Day 6: Children and Buddhist Temples

This morning we embarked on a service learning trip to the Children’s Village, which is essentially a group home for children whose parents are in jail. Although the premise of the Village is a sad one, the children there seem happy and well cared for. There are around 100 kids there, and they’re all between the ages of 3 and 20. Everyone is separated by gender, and around half of each gender (for example the 3-7 year olds) has one “mother” to watch over them. In total, there are 4 surrogate mothers to watch over and care for the children.

I expected our service learning to be more hands on than it was. We got to the Village and immediately lined up behind another college group who was visiting. These students were Chinese, but that didn’t stop us from making friends. Some of the guys had many Chinese friends by the end of the day, and these girls eventually posted pictures of them with the guys with captions that essentially said, “We should work harder on our English because there are plenty of cute guys!”

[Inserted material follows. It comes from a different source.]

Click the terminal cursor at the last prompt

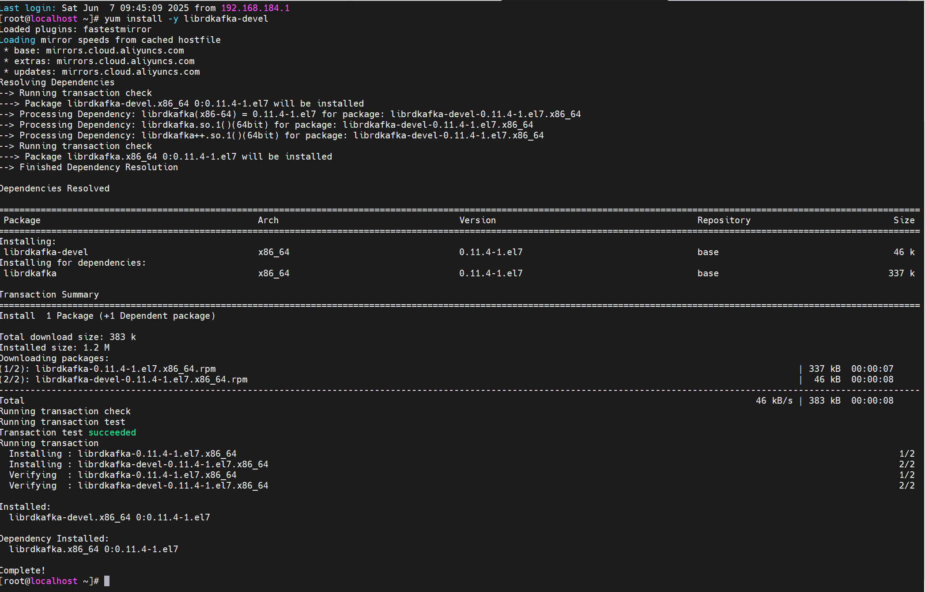pyautogui.click(x=107, y=581)
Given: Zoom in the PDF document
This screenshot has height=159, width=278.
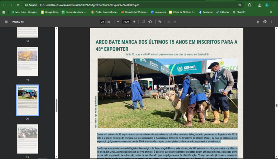Looking at the screenshot, I should click(134, 21).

Although  there were plenty of us who socialized with the other visiting college group, there were also a bunch of us who played with and interacted with the kids. There were a few games of pickup basketball going on at once, in addition to a haphazardly organized game of knockout. There were also girls jump roping with some of the kids from the Village, a few soccer balls being kicked around, and a game that involved kicking a feathered weight around in a circle, which was much harder than it looked.

After playing with the kids, we ate a simple but delicious lunch. I don’t really know what was in it, but there were definitely cabbage, noodles, and rice. It was by far the simplest and quickest meal we’ve eaten thus far, but it was also one of the most delicious.

In the afternoon we went to the Greater Wild Goose Pagoda, one of the sites that we had to research way back in April. The Pagoda isn’t really the main attraction there, because it is structurally unsound and is such closed to the public. However, there are many smaller Buddhist temples scattered throughout the complex, which you can enter. These have magnificent depictions of Buddha, and there were many people praying in these sites.

After we walked through the complex of temples and shrines, we entered the gift shop and took a calligraphy class. I thought that we’d be able to actually do calligraphy, but it was just a linguist briefly showing the evolution of Pinyin characters and then telling us to buy prints, which was slightly disappointing.

Tomorrow we see the Terra Cotta Warriors, which I’m very excited for.